● BRIEF
Quote every line from the top of the listing down to and including the line that contains "Task: Click the main 报告日 date input field".
(EXTRACTED MATERIAL Opens)
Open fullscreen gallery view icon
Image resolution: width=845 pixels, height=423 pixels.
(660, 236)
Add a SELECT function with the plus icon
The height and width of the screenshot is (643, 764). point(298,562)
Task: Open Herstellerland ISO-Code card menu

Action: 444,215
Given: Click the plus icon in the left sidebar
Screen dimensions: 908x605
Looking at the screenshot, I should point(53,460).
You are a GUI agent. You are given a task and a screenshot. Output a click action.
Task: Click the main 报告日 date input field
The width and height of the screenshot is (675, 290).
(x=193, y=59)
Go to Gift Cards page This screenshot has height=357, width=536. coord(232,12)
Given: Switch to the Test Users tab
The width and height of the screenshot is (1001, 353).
(EXTRACTED MATERIAL Closes)
● ANSWER TO THE EXERCISE
Open fullscreen gallery view icon
Image resolution: width=845 pixels, height=423 pixels.
(660, 236)
Add a SELECT function with the plus icon
The height and width of the screenshot is (643, 764). point(298,562)
Task: Open Herstellerland ISO-Code card menu

Action: 444,215
Given: Click the plus icon in the left sidebar
Screen dimensions: 908x605
Looking at the screenshot, I should point(53,460).
You are a GUI agent. You are given a task and a screenshot. Output a click action.
Task: Click the main 报告日 date input field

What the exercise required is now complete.